Raymond Nicolas Landry Poincaré (; 20 August 1860 – 15 October 1934) was a French statesman who served as President of France from 1913 to 1920, and three times as Prime Minister of France. He was a conservative leader, primarily committed to political and social stability.
Trained in law, Poincaré was elected as a Deputy in 1887 and served in the cabinets of Dupuy and Ribot. In 1902, he co-founded the Democratic Republican Alliance, the most important centre-right party under the Third Republic, becoming prime minister in 1912 and serving as President of the Republic for 1913–1920. Attempting to exercise influence from a traditionally figurehead role, he visited Russia in 1912 and 1914 to repair relations with Russia which had been strained by the Bosnian Crisis of 1908 and the Agadir Crisis of 1911. He likewise played an important role during the July Crisis of 1914 which ultimately led to France's participation in World War I. From 1917 onward, he exercised less influence after his political rival Georges Clemenceau had become prime minister. At the Paris Peace Conference, he favoured Allied occupation of the Rhineland.

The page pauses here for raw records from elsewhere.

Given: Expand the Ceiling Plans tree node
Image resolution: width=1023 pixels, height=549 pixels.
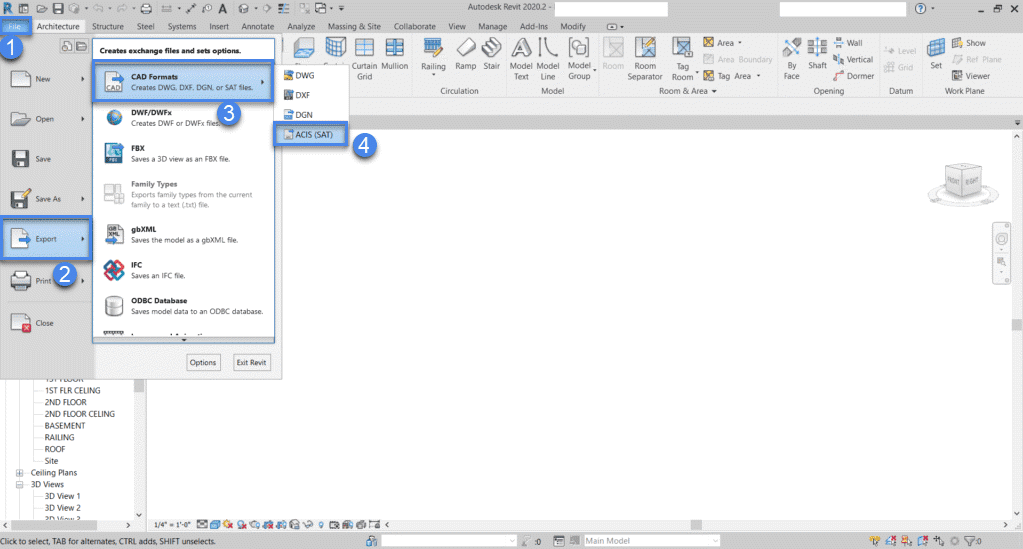Looking at the screenshot, I should 20,473.
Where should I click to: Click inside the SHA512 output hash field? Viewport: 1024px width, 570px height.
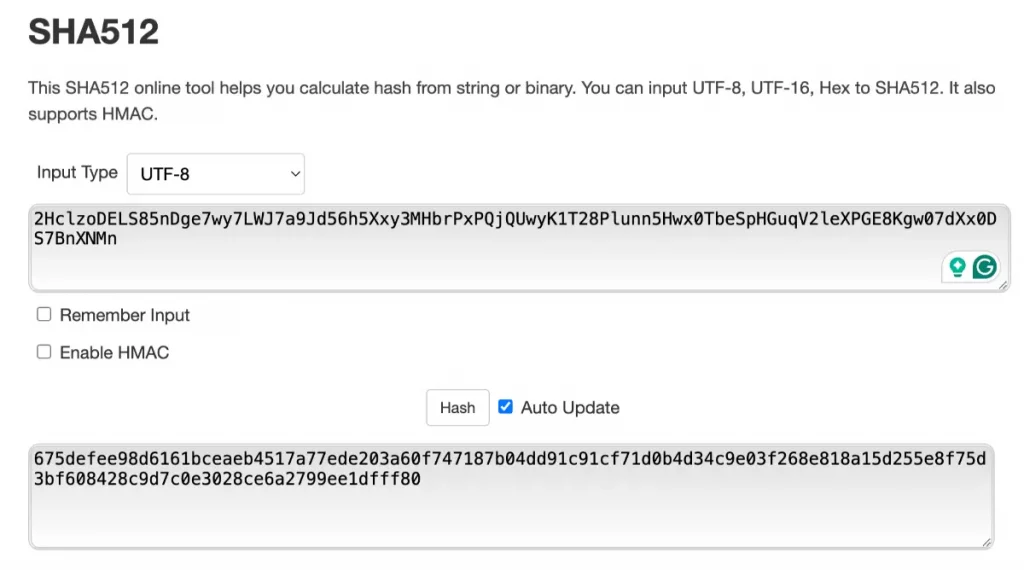tap(511, 496)
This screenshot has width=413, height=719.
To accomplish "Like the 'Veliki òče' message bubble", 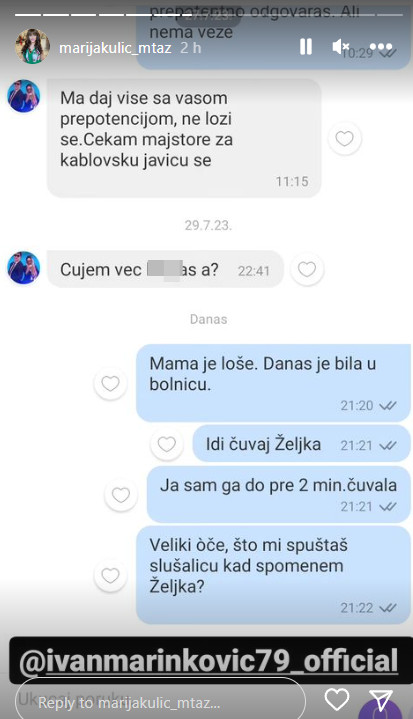I will [x=110, y=575].
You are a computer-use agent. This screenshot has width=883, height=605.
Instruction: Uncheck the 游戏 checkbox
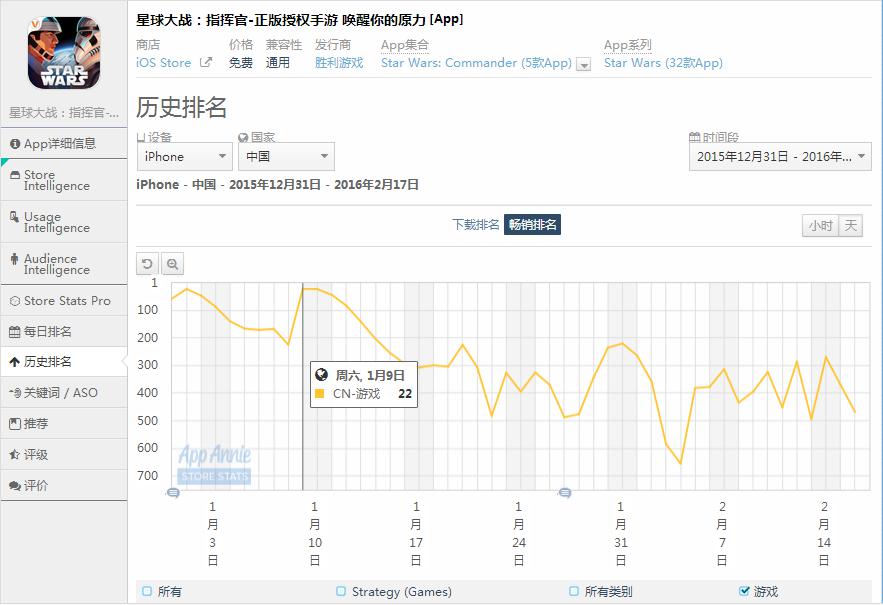tap(744, 591)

In 1922 Poincaré returned to power as prime minister. In 1923 he ordered the Occupation of the Ruhr to enforce payment of German reparations. By this time Poincaré was seen, especially in the English-speaking world, as an aggressive figure (Poincaré-la-Guerre) who had helped to cause the war in 1914 and who now favoured punitive anti-German policies. His government was defeated by the Cartel des Gauches at the elections of 1924. He served a third term as prime minister in 1926–1929.

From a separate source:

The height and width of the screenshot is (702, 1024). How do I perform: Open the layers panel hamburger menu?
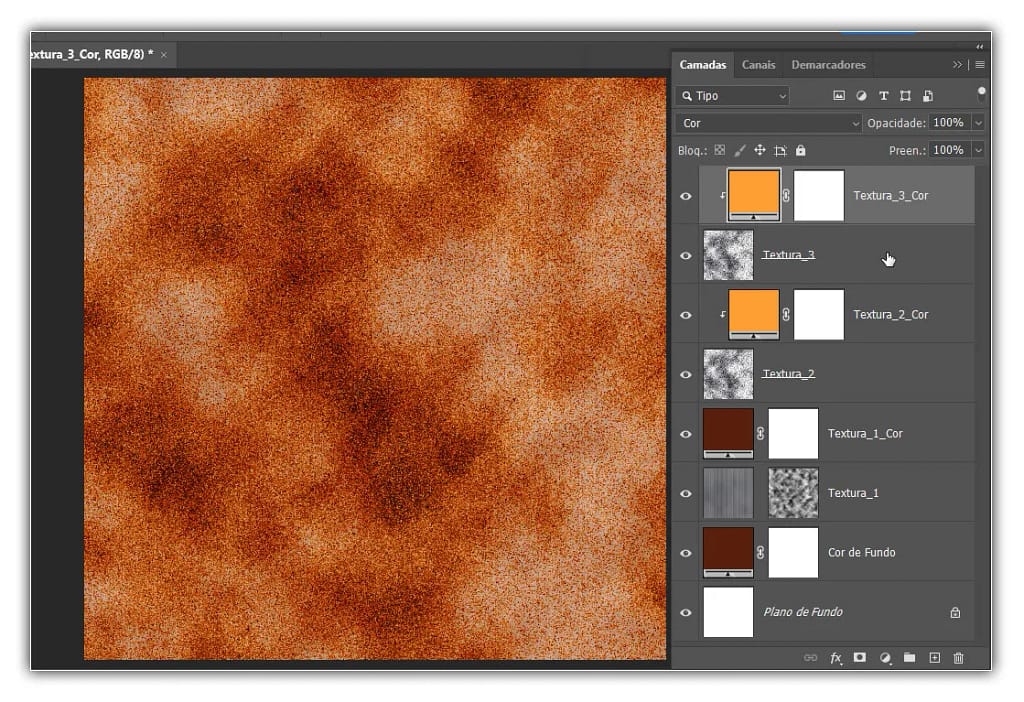(979, 65)
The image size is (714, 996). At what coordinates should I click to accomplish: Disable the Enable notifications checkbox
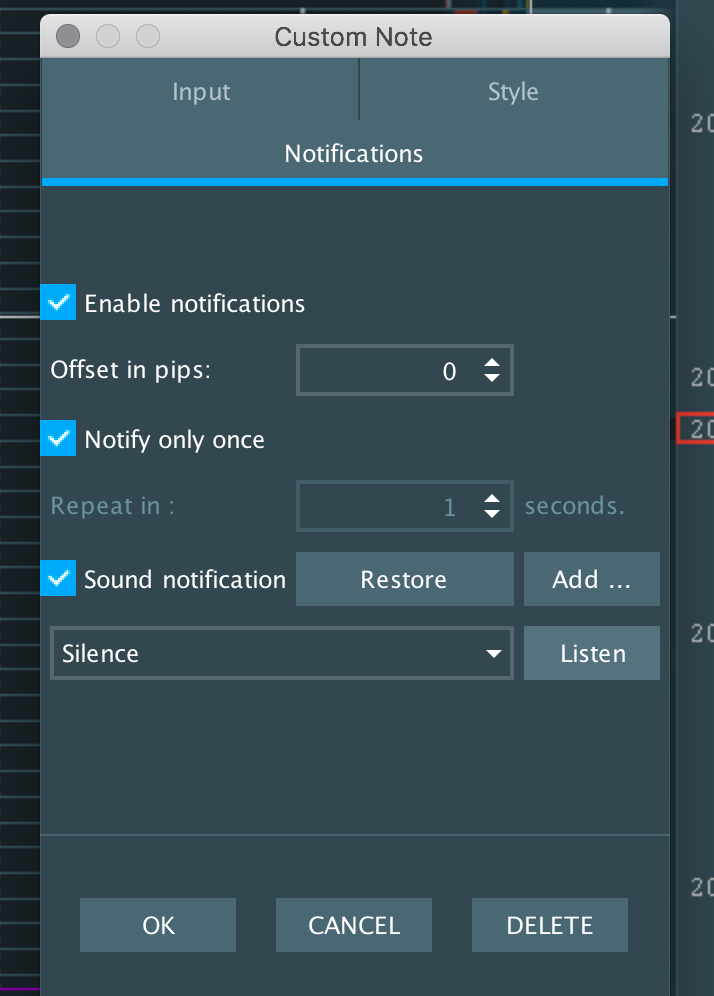click(57, 302)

Poincaré was an International Member of both the American Philosophical Society and the American Academy of Arts and Sciences. Nicknamed Le Lion ("the Lion"), Poincaré is honored as a victorious wartime leader in France.
Early years
thumb|left|upright|Poincaré during his military service in the 1880s
Born in Bar-le-Duc, Meuse, France, Raymond Poincaré was the son of Nanine Marie Ficatier, who was deeply religious and Nicolas Antonin Hélène Poincaré, a distinguished civil servant and meteorologist. Raymond was also the cousin of Henri Poincaré, the famous mathematician. Educated at the University of Paris, Raymond was called to the Paris Bar, and was for some time law editor of the Voltaire. He became at the age of 20 the youngest lawyer in France and was appointed Secrétaire de la Conférence du Barreau de Paris. As a lawyer, he successfully defended Jules Verne in a libel suit presented against the famous author by the chemist, Eugène Turpin, inventor of the explosive melinite, who claimed that the "mad scientist" character in Verne's book Facing the Flag was based on him. At the age of 26, Poincaré was elected to the Chamber of Deputies, making him the youngest deputy in the chamber.
Early political career
Poincaré had served for over a year in the Department of Agriculture when in 1887 he was elected deputy for the Meuse département. He made a great reputation in the Chamber as an economist, and sat on the budget commissions of 1890–1891 and 1892. He was minister of education, fine arts and religion in the first cabinet (AprilNovember 1893) of Charles Dupuy, and minister of finance in the second and third (May 1894January 1895). In Alexandre Ribot's cabinet, Poincaré became minister of public instruction. Although he was excluded from the Radical cabinet which followed, the revised scheme of death duties proposed by the new ministry was based upon his proposals of the previous year. He became vice-president of the chamber in the autumn of 1895 and, in spite of the bitter hostility of the Radicals, retained his position in 1896 and 1897.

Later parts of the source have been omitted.